» PASSAGE TO READ

>> begin

First Mosaics from Home Brew LR Deconvolution data

[michael.h.f.wilkinson]

These are the first mosaics I have managed to make using panes processed automatically in batch more with my own software. Rather pleased, despite the first one being upside-down

[Montana]

These are fantastic! you are very clever

Alexandra

[michael.h.f.wilkinson]

These are fantastic! you are very clever

Alexandra

Thanks Alexandra. As I teach computer science and in particular computer vision and image analysis at the university, it was not too hard to accomplish.

[Zakalwe]

Without a doubt, these are the best mosaics and images that you have produced. Stunning results!

[Luke]

Great work, Michael, wow! Beautiful.

I wish it had been a little less cloudy these days, not seen the Sun for days and just checked SDO and wow the mega spot is still going strong

[NickK]

Woo - going to have to pull my finger out

Now what I really want to see is the output of your PSF estimation

[michael.h.f.wilkinson]

Woo - going to have to pull my finger out

Now what I really want to see is the output of your PSF estimation

LR deconvolution relies on an external estimate of the PSF. Blind deconvolution estimates the PSF for you. I my case I found that a Gaussian PSF with sigma=1.4 was best, purely experimentally

[NickK]

LR deconvolution relies on an external estimate of the PSF. Blind deconvolution estimates the PSF for you. I my case I found that a Gaussian PSF with sigma=1.4 was best, purely experimentally

Yup - there's some interesting approaches with GPU into PSF estimations that cropped up whilst researching the subject. One was using a line sharpening process that then used as an input into the PSF estimation (IIRC that was microsoft research). Another used brute force GPU swarm to estimate.

At the moment I'm just applying a generated PSF based on the airy disk for the more constant scope based deconv as a simple modifier in realtime, I have some more longstanding ideas around using high framerate bright objects to provide references to feed into the main image (DSO) and using dense optic flow for the higher frame rates. The idea is that those PSF generated from those analysis are then used as input.

>> end

» MATERIAL
>> begin

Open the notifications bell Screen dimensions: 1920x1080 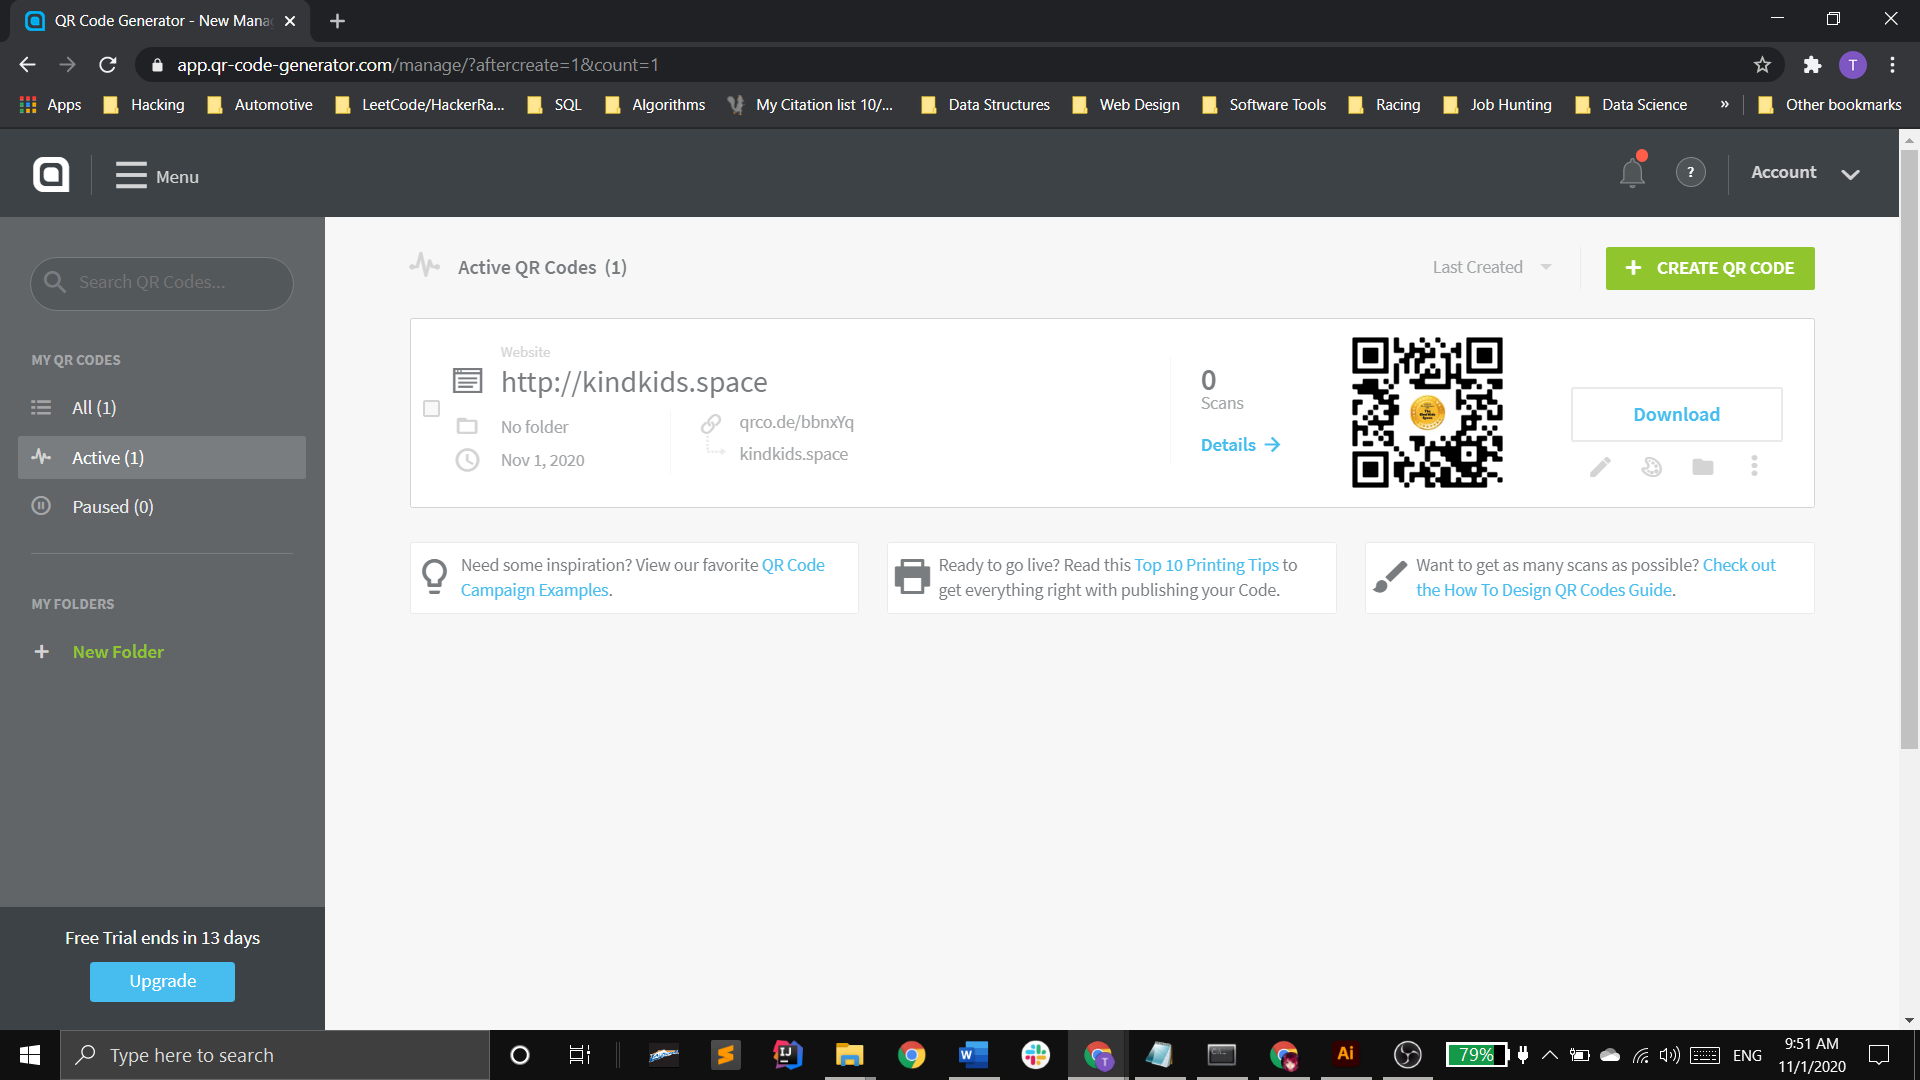1632,173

>> end

» DIRECTION
Continue the forum thread above about solar mosaics made with home-brew LR deconvolution, picking up after the last post.

» EXPECTED ANSWER
edit - found it:

"PSF Estimation using Sharp Edge Prediction" - uses super-resolution of the PSF/image, which is great for higher frame rates

[michael.h.f.wilkinson]

Many of these approaches fair poorly on solar images (lunar might be different). The edges here are rarely sharp enough in solar. Real time is applications might suffer due to poor S/N at high frame rates (even in solar).

[NickK]

Many of these approaches fair poorly on solar images (lunar might be different). The edges here are rarely sharp enough in solar. Real time is applications might suffer due to poor S/N at high frame rates (even in solar).

But for planetary/lunar it may yield some nice results.

There was a paper on super-granulation for solar and PSF estimation too .. lemme check..

Ahh actually the swarm GPU estimation was the same as the solar surface deconv:

"POINT SPREAD FUNCTION ESTIMATION OF SOLAR SURFACE IMAGES WITH A COOPERATIVE PARTICLE SWARM OPTIMIZATION ON GPUS"

[michael.h.f.wilkinson]

Interesting stuff (all in white light), intended to much higher resolutions and much higher photon counts than obtained with amateur scopes in H-alpha (not too impressed by the results on Lena either, but would need to run tests to see if other methods do better). What is lacking from the results posted on the web was a thorough comparison with other deconvolution methods. I will have a look at Perroni's dissertation later, to see if he gives more comparisons there. I say this to all my students every time: it is not sufficient to show your method works, you must show that it works better than stuff we already had. The nice thing of Perroni's work is that the code has been made available.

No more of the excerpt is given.